▶ _VORLIEGENDER TEXT_:
○ ○ ○ ○

Vielerorts gehören Gartenabfälle in die Braune Tonne.Endlich wieder Frühling, endlich wieder in den Garten. Doch was tun mit den abgeschnittenen Zweigen, dem gemähten Gras oder dem gejäteten Unkraut? Ab damit auf die Wiese oder einfach im Wald entsorgen? Nein, raten Experten. Denn: Wer Gartenabfälle unsachgemäß entsorgt, schadet dem Ökosystem Wald.

Überdüngung durch Müll

Wald- und Grünflächen sind in der Regel gut funktionierende Lebensräume. Grünabfälle gefährden dieses Gleichgewicht. Durch das Verrotten von Zweigen, Blätter und Co. reichern sich Nährstoffe in den Böden an. Stickstoff liebende Pflanzen breiten sich aus; Pflanzen, die nährstoffarme Böden bevorzugen, verschwinden.

Herausforderung für Pilz & Co.

Auch die Tier- und Pflanzenwelt kommt durcheinander. Gemähtes Gras, das im Wald entsorgt wird, verfault und schadet so Bakterien und Pilzen im Waldboden. Oft enthalten Gartenabfälle auch verschiedene Blumenzwiebeln, Samen oder Wurzeln. Fassen diese Fuß, besteht die Gefahr, dass sie heimische Pflanzenarten verdrängen.

Kettenreaktion „wilder“ Müll

Ein weiteres Problem von Gartenabfällen, die im Wald entsorgt werden: Weiterer Müll lässt erfahrungsgemäß nicht lange auf sich warten, darunter meist auch Plastikabfälle und Chemikalien. Kein schöner Anblick und eine zusätzliche Herausforderung für die Tier- und Pflanzenwelt.

Wer seinen Wald liebt, kompostiert die Grünabfälle daher im eigenen Garten oder entsorgt sie in der Braunen Tonne, in Wertstoffhöfen oder in speziellen Kompostieranlagen. Das schreibt übrigens auch das Gesetz vor. Wer Gartenabfälle auf Wiesen- oder Waldflächen entsorgt, muss mit einem Bußgeld rechnen.

○ ○ ○ ○

▶ _DEINE AUFGABE_: Was droht laut dem Text über Gartenabfälle im Wald jemandem, der Gartenabfälle auf Wiesen- oder Waldflächen entsorgt?

▶ _BEREITGESTELLTE ANGABEN_:
○ ○ ○ ○

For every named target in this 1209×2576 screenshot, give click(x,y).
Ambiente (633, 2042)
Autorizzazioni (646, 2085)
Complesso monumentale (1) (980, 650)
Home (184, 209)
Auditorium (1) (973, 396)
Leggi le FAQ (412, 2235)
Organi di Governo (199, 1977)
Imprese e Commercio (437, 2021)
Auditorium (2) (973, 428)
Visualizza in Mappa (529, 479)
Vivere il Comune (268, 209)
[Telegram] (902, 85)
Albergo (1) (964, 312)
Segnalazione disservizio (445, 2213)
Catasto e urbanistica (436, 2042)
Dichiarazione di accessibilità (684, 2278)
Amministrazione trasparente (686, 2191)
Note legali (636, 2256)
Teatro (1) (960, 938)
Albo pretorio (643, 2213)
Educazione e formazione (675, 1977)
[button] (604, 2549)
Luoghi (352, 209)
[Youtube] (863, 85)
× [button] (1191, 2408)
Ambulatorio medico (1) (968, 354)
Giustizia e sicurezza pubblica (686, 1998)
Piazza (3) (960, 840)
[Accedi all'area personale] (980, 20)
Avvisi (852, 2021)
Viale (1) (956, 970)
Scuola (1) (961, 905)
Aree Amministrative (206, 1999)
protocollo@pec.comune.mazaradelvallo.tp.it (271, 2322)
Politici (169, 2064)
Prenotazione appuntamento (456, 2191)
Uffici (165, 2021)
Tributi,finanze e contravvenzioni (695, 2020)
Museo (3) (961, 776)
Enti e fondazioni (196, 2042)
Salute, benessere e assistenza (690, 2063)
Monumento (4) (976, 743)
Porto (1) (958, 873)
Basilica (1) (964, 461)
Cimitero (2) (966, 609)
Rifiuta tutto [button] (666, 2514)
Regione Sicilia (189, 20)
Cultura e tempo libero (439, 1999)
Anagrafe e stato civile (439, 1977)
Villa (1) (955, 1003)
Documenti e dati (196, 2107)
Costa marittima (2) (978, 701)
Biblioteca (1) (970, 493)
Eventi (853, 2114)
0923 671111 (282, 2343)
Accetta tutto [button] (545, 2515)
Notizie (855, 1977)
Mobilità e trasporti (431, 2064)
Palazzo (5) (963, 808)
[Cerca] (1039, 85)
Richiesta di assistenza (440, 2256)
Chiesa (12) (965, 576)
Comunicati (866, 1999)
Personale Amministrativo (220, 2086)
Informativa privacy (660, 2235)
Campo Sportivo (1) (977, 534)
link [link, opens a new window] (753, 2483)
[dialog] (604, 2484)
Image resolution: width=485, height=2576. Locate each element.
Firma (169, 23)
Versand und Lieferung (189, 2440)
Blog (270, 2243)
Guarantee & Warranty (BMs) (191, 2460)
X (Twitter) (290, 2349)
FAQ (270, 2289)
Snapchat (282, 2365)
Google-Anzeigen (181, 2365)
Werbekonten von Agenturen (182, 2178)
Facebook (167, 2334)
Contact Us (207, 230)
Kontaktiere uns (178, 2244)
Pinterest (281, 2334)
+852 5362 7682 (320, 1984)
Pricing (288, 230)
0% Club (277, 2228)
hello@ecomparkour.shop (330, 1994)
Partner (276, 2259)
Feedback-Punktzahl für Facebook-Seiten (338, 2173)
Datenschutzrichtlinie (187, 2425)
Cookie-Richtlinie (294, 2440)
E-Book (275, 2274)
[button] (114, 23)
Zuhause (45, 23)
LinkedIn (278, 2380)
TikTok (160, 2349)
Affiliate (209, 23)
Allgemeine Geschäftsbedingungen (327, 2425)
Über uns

○ ○ ○ ○

▶ _ERGEBNIS DIESER ÜBUNG_: Ein Bußgeld.